Restrictions on arms exports to Iran are also likely to be discussed, said the diplomat, who spoke on condition of anonymity because of the sensitivity of the subject.
"We are not applying pressure on Iran for pressure's sake," said the British diplomat. "We're applying pressure on Iran with the aim of getting them to address our concerns and to do that through negotiations."
The U.S. and its European allies have been urging Iran to halt its nascent enrichment program and re-enter negotiations meant to ease concerns that Tehran could be intending to use its civilian nuclear power program as a cover to produce weapons. Iran has refused to give up enrichment, and insists its only interest in the technology is for the production of fuel for nuclear power plants.
The British official said there was evidence that the Security Council's adoption of limited economic sanctions against Iran in December had begun to show success.
"We have a sense that the pressures that have been brought to bear so far are having an impact in Tehran. They are provoking a debate there," he said.
The December 23 resolution ordered all countries to stop supplying Iran with materials and technology that could contribute to its nuclear and missile programs and to freeze assets of 10 key Iranian companies and 12 individuals related to those programs.
Besides a wider arms embargo and new economic penalties, other diplomats said last week that new, tougher measures could include a mandatory travel ban against individuals on the U.N. list and an expansion of the list to make more individuals and companies subject to sanctions.

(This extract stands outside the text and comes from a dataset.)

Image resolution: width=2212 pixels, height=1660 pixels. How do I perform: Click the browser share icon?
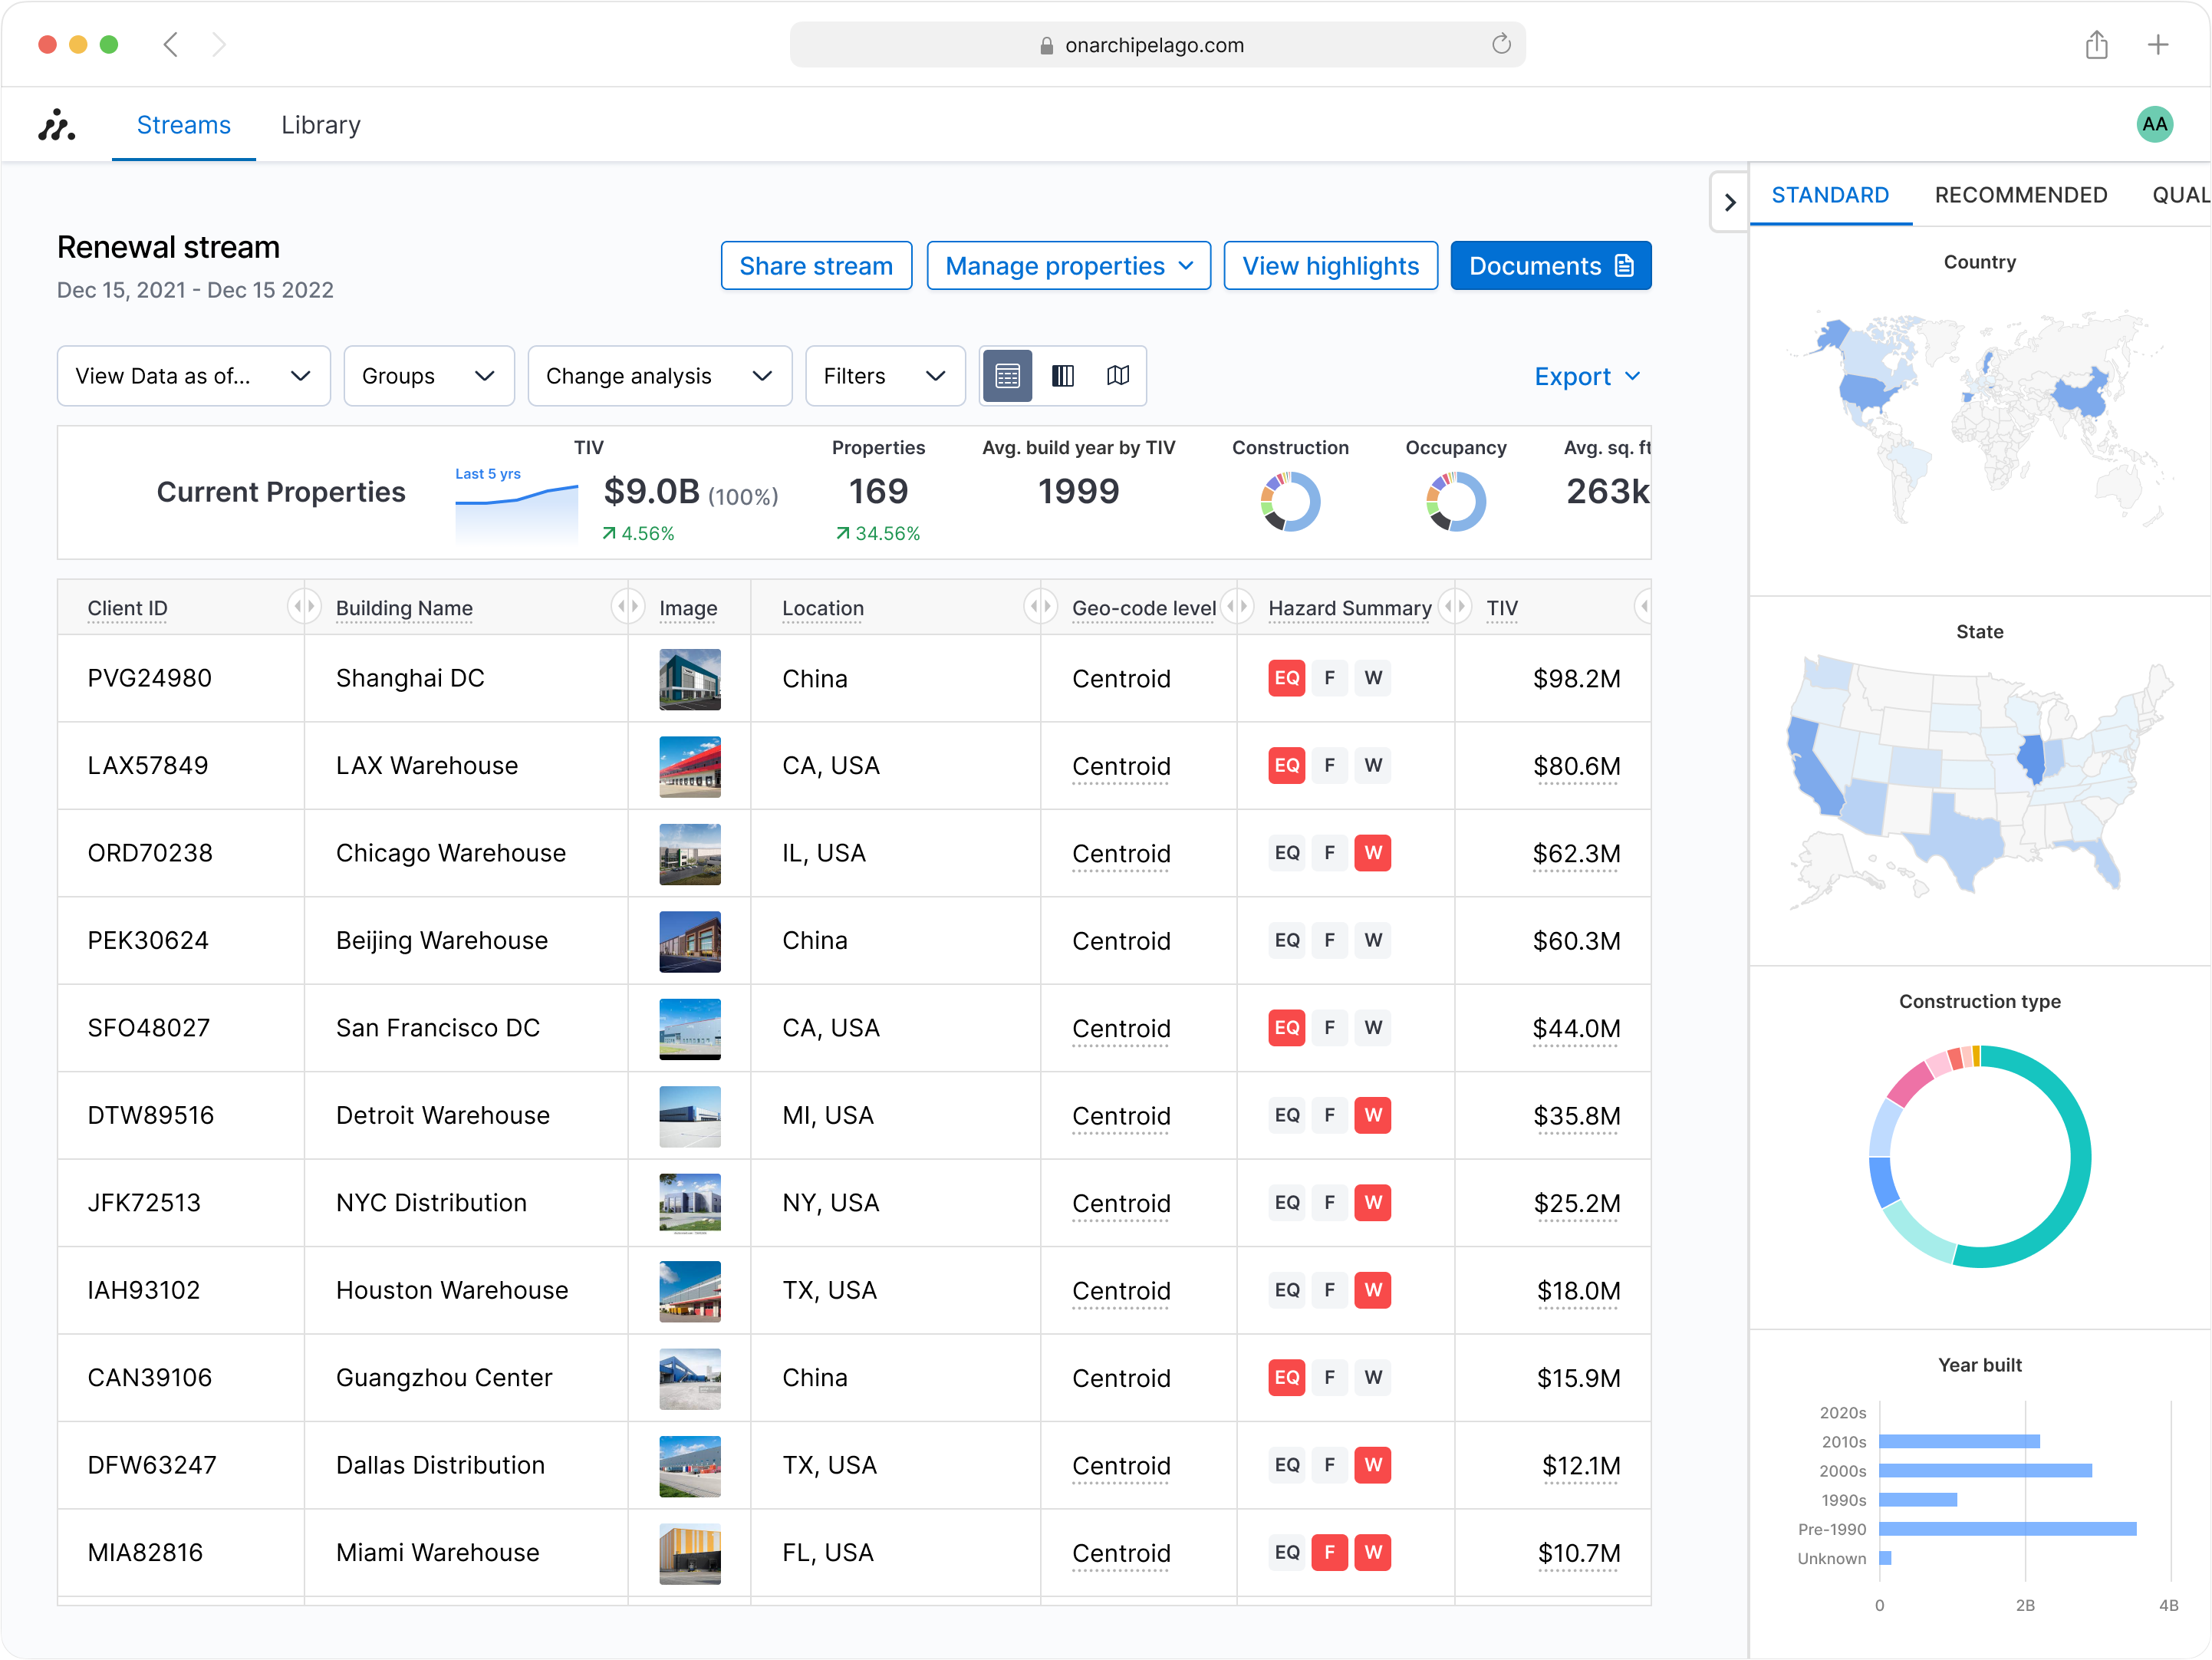click(2097, 45)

Russia and China, which both have strong commercial ties to Tehran, forced other council nations -- the U.S., Britain and France -- to drop a travel ban and other tougher measures from the December resolution and it's likely they will resist some of the harsher restrictions this time around as well.
Still, the British diplomat said, all participants in the talks supported an incremental tightening of sanctions.
On the possibility of economic penalties, he noted that European agencies provide $20 billion worth of export credits to support trade with Iran and that some of those credits were already shrinking.
Meanwhile, Iranian President Mahmoud Ahmadinejad continued to sound a defiant tone. State-run radio quoted him as saying Sunday that Iran would press ahead with uranium enrichment. He also described his nation's path as a train with no brakes.
"The train of the Iranian nation is without brakes and a rear gear," he said. "We dismantled the rear gear and brakes of the train and threw them away sometime ago."
"The Westerners are not concerned about the existence and activity of ... centrifuges in Iran," he added. "They are concerned about the collapse of their hegemony and hollow power."
Secretary of State Condoleezza Rice responded by saying "they don't need a reverse gear. They need a stop button." She also told "Fox News Sunday" that Tehran needs "to stop enriching and reprocessing, and then we can sit down and talk about whatever is on Iran's mind."